Analysts have blamed its militarized background for the government’s response to four weeks of near-daily protests that have officially left 43 people dead, all but two of them civilians.

Human Rights Watch puts the toll at 61.

Mostly peaceful protests by day have often turned into riots at night and running battles with the armed forces.

Protesters have kept barricades burning countrywide and blocked dozens of key roads, causing shortages of many products.

Two weeks of negotiations to end the unrest have yet to bear fruit.

In order to move forward, protest leaders insist the government must acknowledge abuses by the armed forces.

But Bogota, while conceding individual bad apples, claims leftist guerrillas and dissident FARC fighters have infiltrated the demonstrations to foment violence and vandalism.

‘Country of urban conflict’
Analyst Hernando Gomez Buendia believes violence in Colombia is shifting from the rural areas, where much of the armed conflict was fought, to the cities.

“That is part of what is exploding: a very large force of young people from the city who are discovering politics,” he told AFP.

“Colombia is in the process of becoming… a country of urban conflict.”

And there is much fodder for urban anger.

Like elsewhere in the world, the pandemic plunged Colombia’s most vulnerable people deeper into despair, with 42.5 percent of the country’s 50 million people now living in poverty with little state help.

“The fight against poverty has been turned back at least a decade,” said Borda.

A third of Colombians between the ages of 14 and 28 do not work or study.

There is a whole generation “without fear — the children of those displaced by the armed conflict who live in rough neighborhoods of the big cities and who have much difficulty accessing education, the workforce,” Borda said.

No ‘release valve’
Already in 2019, the year after President Ivan Duque took power, students took to the streets demanding free and more accessible public education, better jobs and a supportive government.

The coronavirus outbreak put an end to that without Duque having to make major concessions.

Then, as the pandemic continued to bite, Duque announced extra taxes this year on the middle class — an indignation that “unified” and rallied the protest movement, according to Gomez Buendia.

Unlike social upheavals in Chile — where protests led to constitutional reform — or Ecuador, which held elections, Colombians have not yet experienced a “release valve” to their many frustrations, said Cynthia Arson, director of the Latin American Program at the Woodrow Wilson International Center for Scholars.

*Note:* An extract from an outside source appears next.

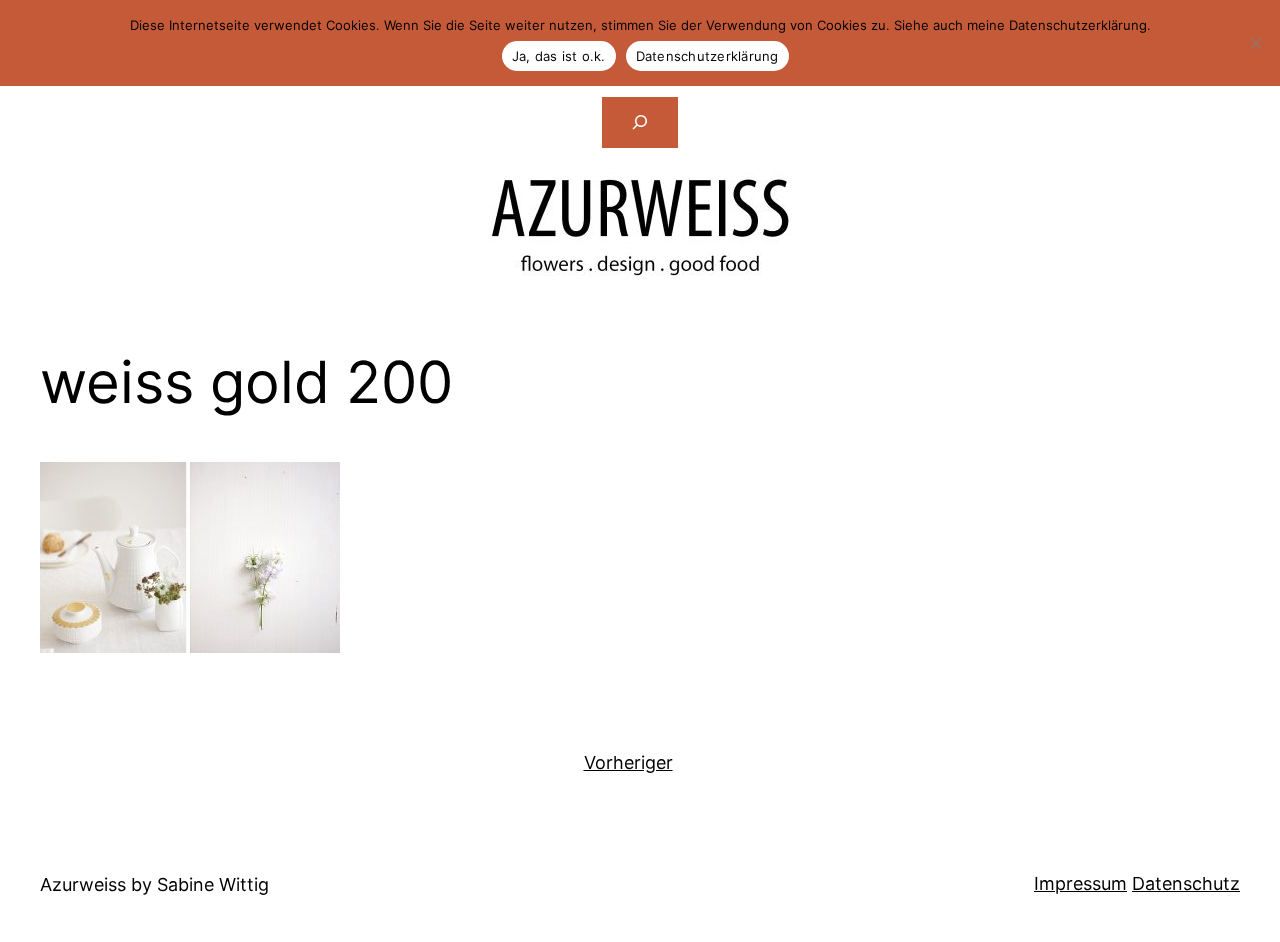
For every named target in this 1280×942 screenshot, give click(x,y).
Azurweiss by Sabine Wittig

Another 29 wounded in clashes — including four police officers — were reported Thursday as the Senate threw out a motion of censure against the defense minister, under whom the police falls.

Due to leave office in 2022, Duque is now weighing between a “repressive or negotiated exit” from the challenge to his government, said Gomez Buendia.

In any event, his unpopularity seems to be aiding the left, which has never won the presidency in Colombia’s history.

Former guerilla and ex-Bogota mayor Gustavo Petro is leading in the polls.